Fragmento dado -

La disputa sobre la felicidad se inició aún antes
de dar por terminada la
anterior. El resultado fue el opúsculo Sobre la vida feliz dedicado al rico milanés
Teodoro, que más tarde llegaría a ostentar la dignidad de cónsul hacia el año 399. Esta obra coincide con el 32 aniversario
del nacimiento de S. Agustín. Este hecho explica la simpática intervención final de Mónica, su madre, recitando de
memoria un himno ambrosiano que
habría aprendido tal vez durante las
noches de permanencia en la basílica asediada por los soldados de la Emperatriz Justina. Finalizada la
intervención de Mónica, Agustín tomó
de nuevo la palabra para invitarlos
a todos a la búsqueda y conocimiento de Dios, agradeciéndoles los regalos de cumpleaños así como su colaboración en los coloquios.

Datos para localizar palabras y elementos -

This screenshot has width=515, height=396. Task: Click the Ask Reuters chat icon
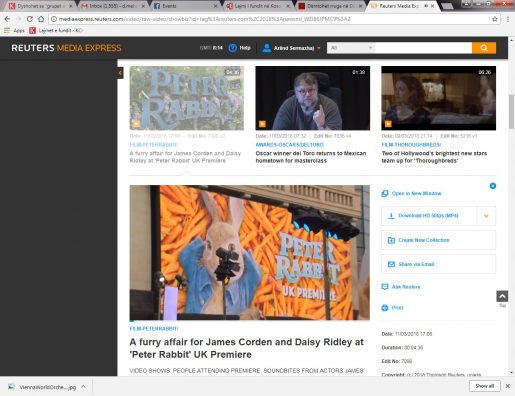click(385, 287)
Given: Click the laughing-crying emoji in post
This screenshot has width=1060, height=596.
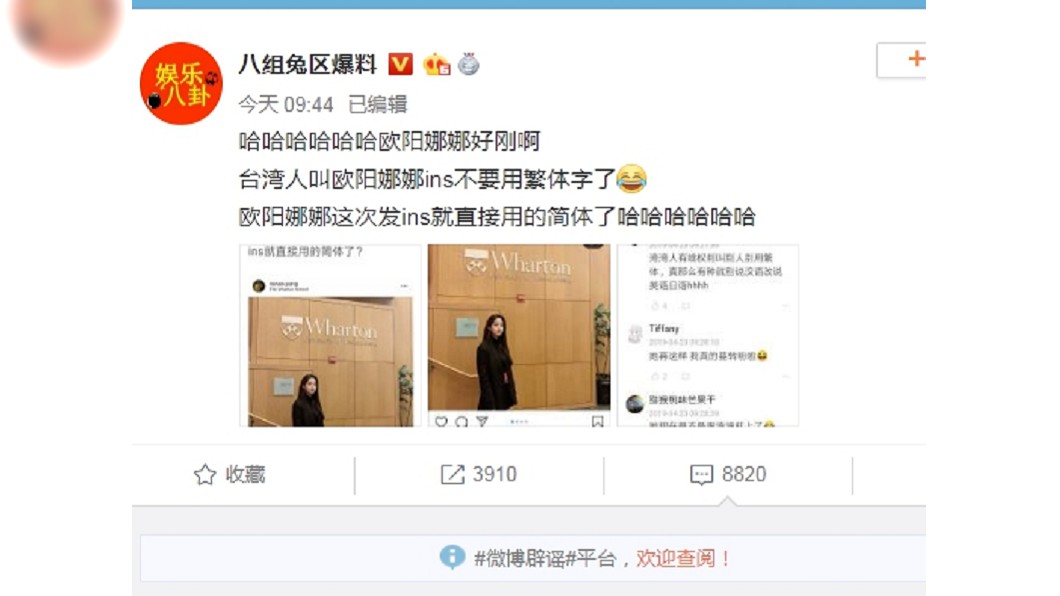Looking at the screenshot, I should (x=631, y=179).
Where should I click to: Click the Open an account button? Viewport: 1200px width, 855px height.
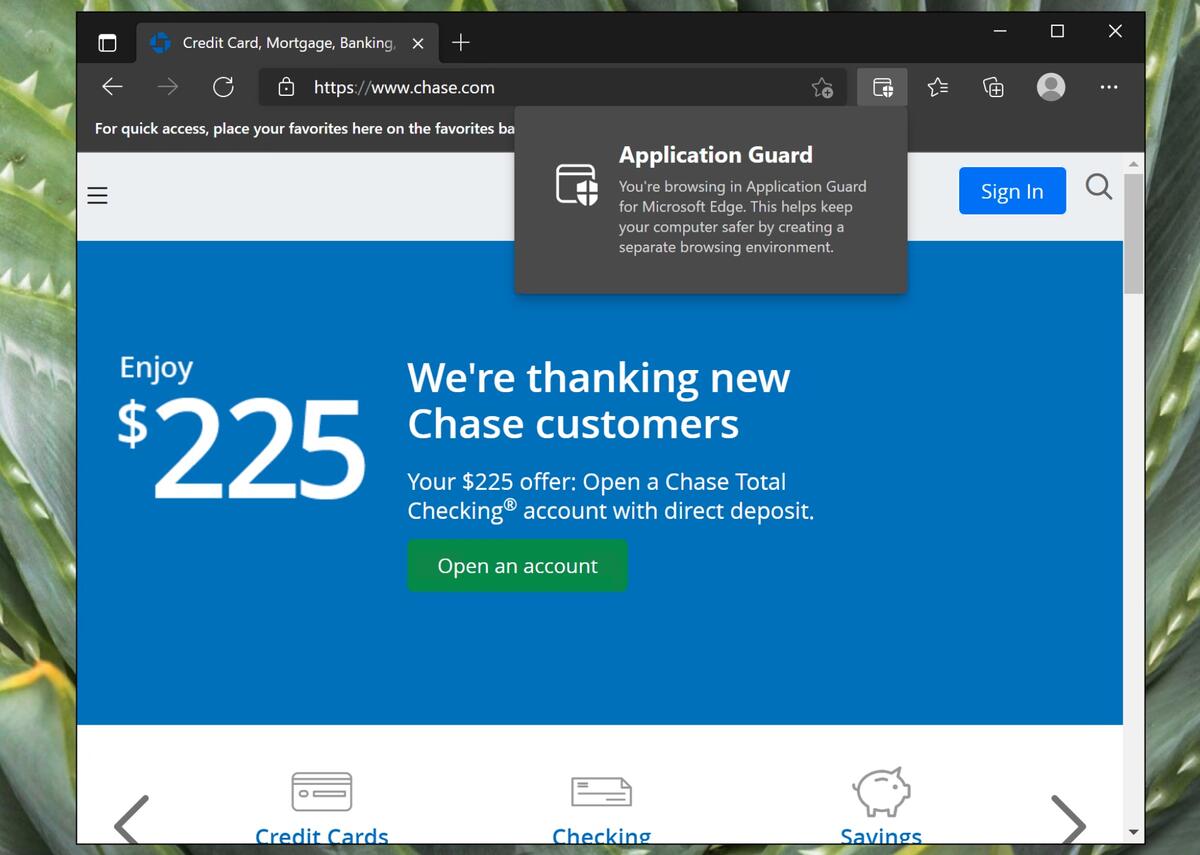click(517, 566)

Ejercicios propuestos -
[1] Responde estas preguntas sobre el fragmento acerca de la vida feliz:
(a) ¿A quién está dedicado el opúsculo Sobre la vida feliz?
(b) ¿Con qué aniversario coincide esta obra?
(c) ¿Qué recitó Mónica de memoria?
[2] Transcribe del fragmento el pasaje que comienza con "La disputa sobre" y sigue hasta "en los coloquios.".
[3] Indica si cada afirmación concuerda con el fragmento y justifícalo con las palabras del fragmento que lo deciden:
(a) Teodoro llegó a ser cónsul hacia el año 399.
(b) Mónica leyó el himno en un libro.
(c) Agustín agradeció los regalos de cumpleaños.
Para responder, hay que basarse únicamente en el fragmento.

Resultados -
[1]
(a) Al rico milanés Teodoro.
(b) Con el 32 aniversario del nacimiento de S. Agustín.
(c) Un himno ambrosiano.

[2]
La disputa sobre la felicidad se inició aún antes
de dar por terminada la
anterior. El resultado fue el opúsculo Sobre la vida feliz dedicado al rico milanés
Teodoro, que más tarde llegaría a ostentar la dignidad de cónsul hacia el año 399. Esta obra coincide con el 32 aniversario
del nacimiento de S. Agustín. Este hecho explica la simpática intervención final de Mónica, su madre, recitando de
memoria un himno ambrosiano que
habría aprendido tal vez durante las
noches de permanencia en la basílica asediada por los soldados de la Emperatriz Justina. Finalizada la
intervención de Mónica, Agustín tomó
de nuevo la palabra para invitarlos
a todos a la búsqueda y conocimiento de Dios, agradeciéndoles los regalos de cumpleaños así como su colaboración en los coloquios.

[3]
(a) Sí: "más tarde llegaría a ostentar la dignidad de cónsul hacia el año 399".
(b) No: "recitando de memoria un himno ambrosiano".
(c) Sí: "agradeciéndoles los regalos de cumpleaños".